» **TEXT TO READ**

Functional Sets, Part 7: Filter, Diff, and Intersect

Elm 0.18 · Updated February 11, 2018 · 4 Minute Read · ∞ Permalink


This time, let’s look at filter. It does the same thing as List.filter, except it operates on a Set instead of a List. We’ll have it take a function that checks whether we should include a value and use the output of that function to filter the values from the set.

We can’t remove values at random without unbalancing our sets, so we’ll use foldl with insert to keep our set balanced:

filter : (comparable -> Bool) -> Set comparable -> Set comparable
filter cmp set =
    foldl
        (\item acc ->
            if cmp item then
                insert item acc
            else
                acc
        )
        empty
        set

We’re inserting the item into a new set if the comparator function returns True, otherwise we’ll skip adding it and return the accumulator value. Easy enough!

We could implement this in reverse: we’d start with the accumulator as our initial value and use remove if the comparator function didn’t match. Both approaches work, but in the real world we would benchmark before deciding.

» **SUPPLIED INFORMATION**
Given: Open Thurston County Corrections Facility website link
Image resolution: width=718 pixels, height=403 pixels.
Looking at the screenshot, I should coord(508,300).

» **DIRECTIONS**
In the functional sets text, transcribe the stretch from "This time, let’s" through "from the set.". The listing here was taken from a different source than the text.

» **OUTPUT FOR THIS TASK**
This time, let’s look at filter. It does the same thing as List.filter, except it operates on a Set instead of a List. We’ll have it take a function that checks whether we should include a value and use the output of that function to filter the values from the set.